- DATA IN THIS EXERCISE
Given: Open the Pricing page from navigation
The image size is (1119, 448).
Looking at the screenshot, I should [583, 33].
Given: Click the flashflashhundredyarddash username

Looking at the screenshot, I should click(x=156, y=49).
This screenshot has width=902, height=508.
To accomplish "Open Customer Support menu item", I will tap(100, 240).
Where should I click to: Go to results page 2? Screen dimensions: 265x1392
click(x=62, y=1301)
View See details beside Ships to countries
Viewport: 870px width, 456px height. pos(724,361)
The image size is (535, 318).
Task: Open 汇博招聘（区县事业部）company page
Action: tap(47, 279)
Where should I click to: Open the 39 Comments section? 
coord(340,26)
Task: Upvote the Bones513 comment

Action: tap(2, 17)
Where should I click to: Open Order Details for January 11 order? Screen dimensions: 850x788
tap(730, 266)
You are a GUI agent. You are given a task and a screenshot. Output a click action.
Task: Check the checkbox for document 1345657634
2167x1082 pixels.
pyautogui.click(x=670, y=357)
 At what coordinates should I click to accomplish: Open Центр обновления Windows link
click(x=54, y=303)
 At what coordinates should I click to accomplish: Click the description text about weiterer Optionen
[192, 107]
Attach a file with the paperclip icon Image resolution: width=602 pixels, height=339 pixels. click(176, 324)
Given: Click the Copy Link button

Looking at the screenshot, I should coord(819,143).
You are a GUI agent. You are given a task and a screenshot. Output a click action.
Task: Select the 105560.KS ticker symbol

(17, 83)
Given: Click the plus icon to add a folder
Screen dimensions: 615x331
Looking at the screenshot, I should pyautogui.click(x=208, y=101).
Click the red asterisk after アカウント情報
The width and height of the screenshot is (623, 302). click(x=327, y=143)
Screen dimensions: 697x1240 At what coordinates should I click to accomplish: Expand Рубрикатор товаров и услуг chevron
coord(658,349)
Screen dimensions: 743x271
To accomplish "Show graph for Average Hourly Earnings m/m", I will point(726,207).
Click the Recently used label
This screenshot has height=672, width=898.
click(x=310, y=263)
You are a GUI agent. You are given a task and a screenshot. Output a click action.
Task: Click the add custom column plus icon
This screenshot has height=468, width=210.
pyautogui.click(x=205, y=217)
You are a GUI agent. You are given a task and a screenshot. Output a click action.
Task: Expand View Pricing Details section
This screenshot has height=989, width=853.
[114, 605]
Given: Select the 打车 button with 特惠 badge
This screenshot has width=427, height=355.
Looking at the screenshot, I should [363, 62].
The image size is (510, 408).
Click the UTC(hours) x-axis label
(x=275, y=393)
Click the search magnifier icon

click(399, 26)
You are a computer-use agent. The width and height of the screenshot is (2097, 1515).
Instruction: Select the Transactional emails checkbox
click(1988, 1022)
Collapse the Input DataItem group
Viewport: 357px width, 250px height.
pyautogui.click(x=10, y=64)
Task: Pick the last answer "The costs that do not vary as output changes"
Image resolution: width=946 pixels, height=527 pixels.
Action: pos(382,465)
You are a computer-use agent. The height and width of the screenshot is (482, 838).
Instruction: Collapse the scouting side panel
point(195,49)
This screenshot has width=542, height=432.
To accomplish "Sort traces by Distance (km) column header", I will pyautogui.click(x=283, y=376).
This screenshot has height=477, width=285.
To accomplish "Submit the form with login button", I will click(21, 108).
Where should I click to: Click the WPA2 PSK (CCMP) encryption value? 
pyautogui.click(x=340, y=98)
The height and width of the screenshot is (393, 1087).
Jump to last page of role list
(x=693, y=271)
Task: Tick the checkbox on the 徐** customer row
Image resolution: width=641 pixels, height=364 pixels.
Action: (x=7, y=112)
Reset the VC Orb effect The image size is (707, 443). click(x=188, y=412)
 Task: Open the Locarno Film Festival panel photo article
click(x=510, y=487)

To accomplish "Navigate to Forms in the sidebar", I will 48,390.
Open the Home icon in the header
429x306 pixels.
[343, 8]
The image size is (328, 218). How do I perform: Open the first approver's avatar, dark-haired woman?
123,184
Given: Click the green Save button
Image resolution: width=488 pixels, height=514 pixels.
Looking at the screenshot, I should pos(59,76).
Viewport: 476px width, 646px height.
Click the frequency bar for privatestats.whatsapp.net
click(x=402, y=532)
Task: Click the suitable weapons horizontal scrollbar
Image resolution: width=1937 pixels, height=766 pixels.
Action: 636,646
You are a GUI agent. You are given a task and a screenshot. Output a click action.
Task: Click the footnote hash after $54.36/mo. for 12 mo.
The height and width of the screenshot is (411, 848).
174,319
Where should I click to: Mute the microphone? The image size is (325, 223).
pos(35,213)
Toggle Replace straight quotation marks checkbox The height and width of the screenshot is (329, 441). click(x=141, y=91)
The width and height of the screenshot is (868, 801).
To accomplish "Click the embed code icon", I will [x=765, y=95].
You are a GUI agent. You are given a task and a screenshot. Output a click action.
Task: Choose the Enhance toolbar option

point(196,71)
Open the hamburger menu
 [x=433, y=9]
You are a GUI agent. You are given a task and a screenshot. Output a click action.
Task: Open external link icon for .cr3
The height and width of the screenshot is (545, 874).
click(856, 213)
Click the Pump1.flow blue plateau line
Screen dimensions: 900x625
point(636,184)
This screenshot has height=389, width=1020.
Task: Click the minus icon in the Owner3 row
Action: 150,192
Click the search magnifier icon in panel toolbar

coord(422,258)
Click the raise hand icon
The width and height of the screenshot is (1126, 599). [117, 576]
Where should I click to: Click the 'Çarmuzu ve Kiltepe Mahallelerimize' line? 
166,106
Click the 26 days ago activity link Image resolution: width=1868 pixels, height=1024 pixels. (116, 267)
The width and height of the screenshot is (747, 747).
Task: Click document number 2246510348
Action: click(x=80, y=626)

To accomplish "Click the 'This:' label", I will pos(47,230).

- DIRECTIONS FOR THIS TASK
Reproduce every line between the lines holding "At what coordinates should I click to accomplish: Open" and "Attach a file", inclusive, with the requests included. Multiply each coordinate in the answers by 1.25 and round to whole numbers, rounding halves up, but leave all numbers in the requests unchanged.

- PROBLEM SOLUTION
 At what coordinates should I click to accomplish: Open Центр обновления Windows link
click(x=68, y=379)
 At what coordinates should I click to accomplish: Click the description text about weiterer Optionen
[240, 134]
Attach a file with the paperclip icon Image resolution: width=602 pixels, height=339 pixels. click(220, 405)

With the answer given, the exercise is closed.